925.998 Distribution of President-elect Resumes

(RES-3, IM 1992; Sunset, BOD-1, AM 2014)

925.999 Implied Resignation

A Delegate or Alternate Delegate to the American Medical Association (AMA) who misses two consecutive meetings of the AMA House of Delegates should be considered to have tendered his/her resignation.
(Motion of the Board, March 1988; Reaffirmed, BOD-1, AM 2014)


930. Political Action

930.996 Unified Position of Colorado Medical Society and its Component Medical Societies

Component medical societies should be encouraged to lobby legislators in a manner which is consistent with a position taken by the Colorado Medical Society (CMS), or its Council on Legislation. Individual physicians may lobby legislators on the same issue in any direction, for or against, that they see fit.
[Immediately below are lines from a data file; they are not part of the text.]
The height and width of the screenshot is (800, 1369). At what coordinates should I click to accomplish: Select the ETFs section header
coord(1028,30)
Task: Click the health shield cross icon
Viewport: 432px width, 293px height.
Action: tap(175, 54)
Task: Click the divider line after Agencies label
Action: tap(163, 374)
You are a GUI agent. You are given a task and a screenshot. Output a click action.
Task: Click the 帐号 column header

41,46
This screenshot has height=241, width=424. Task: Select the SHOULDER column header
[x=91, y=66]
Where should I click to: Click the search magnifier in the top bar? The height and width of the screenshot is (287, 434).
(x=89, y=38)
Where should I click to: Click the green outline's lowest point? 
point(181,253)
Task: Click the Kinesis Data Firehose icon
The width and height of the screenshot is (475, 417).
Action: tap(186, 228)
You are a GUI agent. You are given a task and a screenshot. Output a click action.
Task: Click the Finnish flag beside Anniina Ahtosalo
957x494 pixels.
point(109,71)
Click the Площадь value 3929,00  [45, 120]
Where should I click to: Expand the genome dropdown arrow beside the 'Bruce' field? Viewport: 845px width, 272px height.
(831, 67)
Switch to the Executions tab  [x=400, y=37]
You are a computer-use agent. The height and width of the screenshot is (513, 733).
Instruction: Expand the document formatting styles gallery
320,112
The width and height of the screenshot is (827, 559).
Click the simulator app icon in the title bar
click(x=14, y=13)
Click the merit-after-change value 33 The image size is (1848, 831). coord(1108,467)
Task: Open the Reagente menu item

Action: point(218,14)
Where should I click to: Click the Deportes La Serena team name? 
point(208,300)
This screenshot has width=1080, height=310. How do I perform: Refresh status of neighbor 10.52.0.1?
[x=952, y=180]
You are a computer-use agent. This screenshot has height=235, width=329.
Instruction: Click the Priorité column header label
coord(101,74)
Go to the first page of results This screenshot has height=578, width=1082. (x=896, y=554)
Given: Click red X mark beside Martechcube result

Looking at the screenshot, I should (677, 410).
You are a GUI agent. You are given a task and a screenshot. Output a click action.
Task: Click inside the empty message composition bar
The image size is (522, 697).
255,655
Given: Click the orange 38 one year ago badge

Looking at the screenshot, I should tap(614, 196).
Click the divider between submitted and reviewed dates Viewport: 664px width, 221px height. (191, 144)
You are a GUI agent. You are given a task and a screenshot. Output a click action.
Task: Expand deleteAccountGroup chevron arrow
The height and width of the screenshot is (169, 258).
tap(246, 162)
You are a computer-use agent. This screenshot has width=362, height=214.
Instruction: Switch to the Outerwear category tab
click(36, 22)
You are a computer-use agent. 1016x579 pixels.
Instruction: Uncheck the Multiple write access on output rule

The CMS will maintain a process by which the leadership of all component societies:

  1. May consider, in advance of meeting of the Council on Legislation, any proposed legislation as well as staff recommendations on the issue;
  2. Give timely constructive feedback prior to any final decision.

(RES-5, AM 2001; Reaffirmed, BOD-1, AM 2014)

930.997 Colorado Medical Society Leadership

The Colorado Medical Society Leadership shall be encouraged to join the Colorado Medical Political Action Committee (COMPAC) and the American Medical Political Action Committee (AMPAC) at any level of membership.
(RES-37, AM 1996; Reaffirmed, BOD-1, AM 2014)

930.998 Political Effectiveness

The Colorado Medical Society (CMS) promotes political effectiveness through the utilization of the legislative staff for Colorado Medical Political Action Committee (COMPAC) activities, the encouragement of membership in COMPAC by all CMS and CMS Connection members, and the use of in kind services provided by the CMS to enhance COMPAC’s support of candidates favorable to medicine.